Supposing one is successful at removing refined and simple carbohydrates from their diet, one is then challenged to replace those calories with more nutritious foods. Reading Susan’s website, you would think this is an easy and fun task. I’ve been on a candida diet for three days and I’ve eaten:
- TONS of yogurt
- Tofu
- Avocado
- Tomato
- Garlic
- Grapeseed oil
- Chicken
- Beef
- Fish
- Eggplant
- Eggs
- Okra
- Peppers
That’s about it. If these were each one a meal, that would be one thing. I could say “look how many recipes I’ve made!” But these are single ingredients. Tell me it’s not a sad list to look at? However, these are the only foods I could find that matched the commandments of no sweet rooty vegetables and no refined carbohydrates. Moreover, in order to achieve my daily caloric needs I’ve relied heavily on the animal categories.

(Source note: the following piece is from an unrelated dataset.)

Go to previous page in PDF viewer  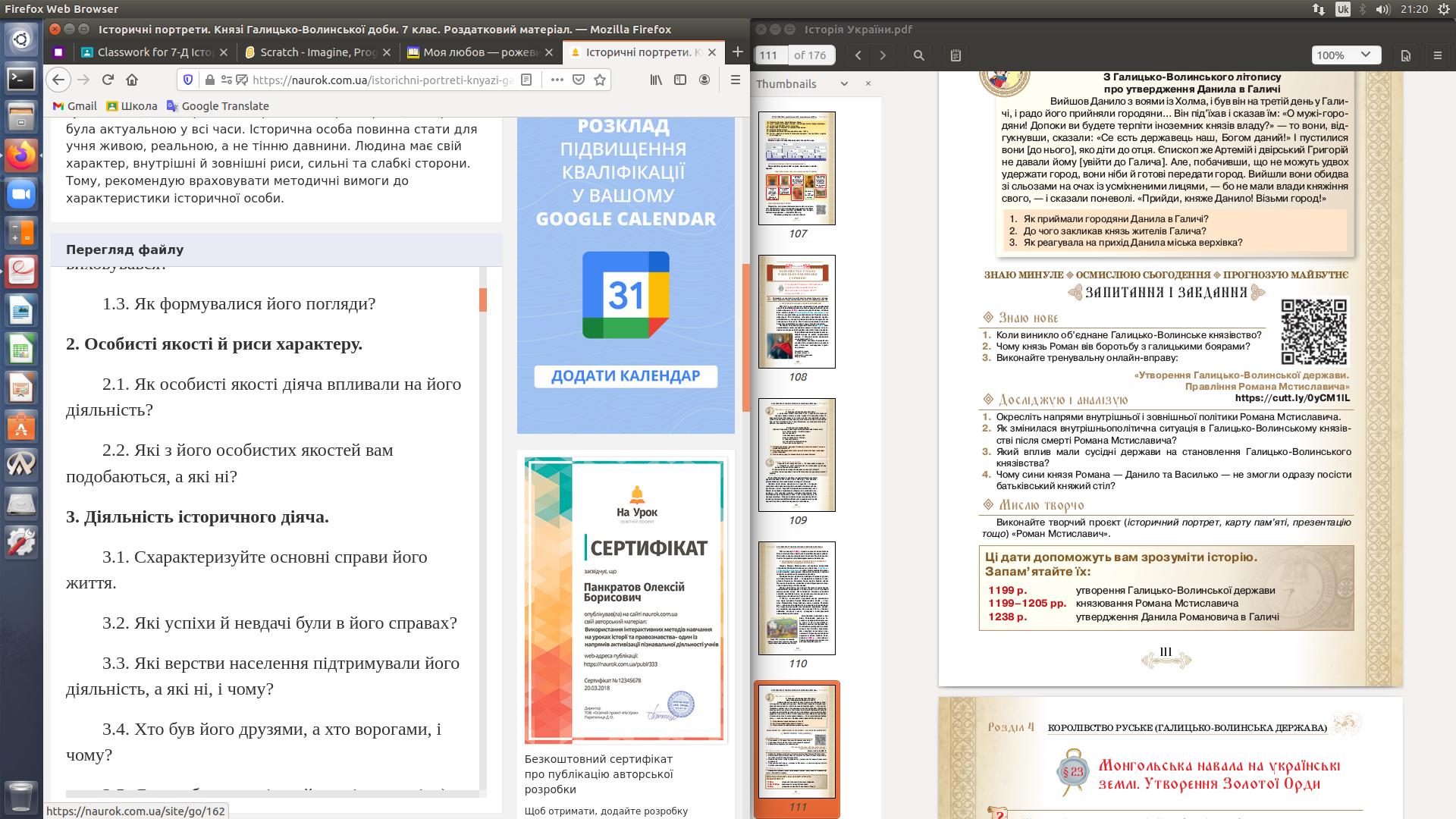click(x=858, y=55)
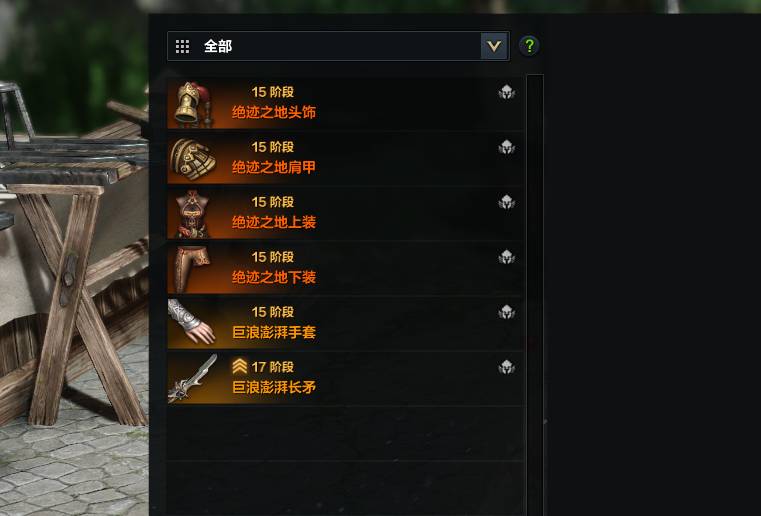
Task: Click the 绝迹之地下装 pants icon
Action: (193, 269)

This isn’t what Susan meant and this isn’t a sustainable diet. It’s also almost entirely industrial products with unknown chemical contents. No matter what the USDA says it most certainly does not contain enough variety to provide me with all my body’s nutritional needs, particularly its needs for antioxidant assistance and immune system support. Even the variety of animal flesh in my diet is miserably low. Chicken, beef and fish? That’s it? It’s a shame.
I ran into the problem of sufficient nutritional diversity before when trying to shift my ferrets onto a raw, or at least a whole prey diet. The advice is unanimous that a ferret’s digestrive tract is too short and too sensitive for almost all commercially manufactured kibbles, but as an obligate carnivore they require a variety of meat sources at a variety of ages, including organ meats, skin, small bones, fur and feathers. So far I have been able to find frozen mice of dubious origin, and chicken. It’s maddening!
Even mainstream doctors will stress the importance of eating a healthy, balanced diet. But like everything else in our world today, once health was quantified everything that we couldn’t measure suddenly lost its value. The government decided that there are three macronutrient categories that partition all calories: carbohydrates, lipids and proteins. The government decided that there was a list of vitamins and minerals that encompassed all dimensions of nutritional benefit in a food, so that foods nearly devoid of natural goodness can still be considered nutritious if they are “enriched” with molecular constructs matching the missing elements from this list. According to the government, and therefore according to industry, chemically purified, skimmed, homogenized and hormone enhanced milk is the same as milk that came out of a cow that lived in a field and ate cow foods so long as you put the vitamins back in. And so when we try to follow the doctor’s orders we end up with trite recommendations: An apple a day keeps the doctor away.
Really? One apple? Every day? Is a pesticide apple ok? What about an apple that was picked last year and stored in a climate controled refrigeration facility? Is an apple better than, say, a pomegranate? Or a coconut? Why an apple? And while I’m on the subject, should I peel it first?
These days everything I say has the tone of despair and in my heart I want to sound the alarm of impending disaster. Help me! Please! I am dying! We are dying as a people! We know what we need, we know what we want, but we are so small and so insignificant that we can’t do it without help. All goodness in the world cannot be quanitified. It is not that “money can’t buy love”, it’s that scientists can’t measure the body’s voice, governments can’t enforce good spirit, bosses can’t observe the value of a human life. In our mistaken belief that science will one day allow us to know all things, we have arrived at the false conclusion that what science can’t know does not exist. It’s heartbreaking.
And right now, it’s stomach-aching, too.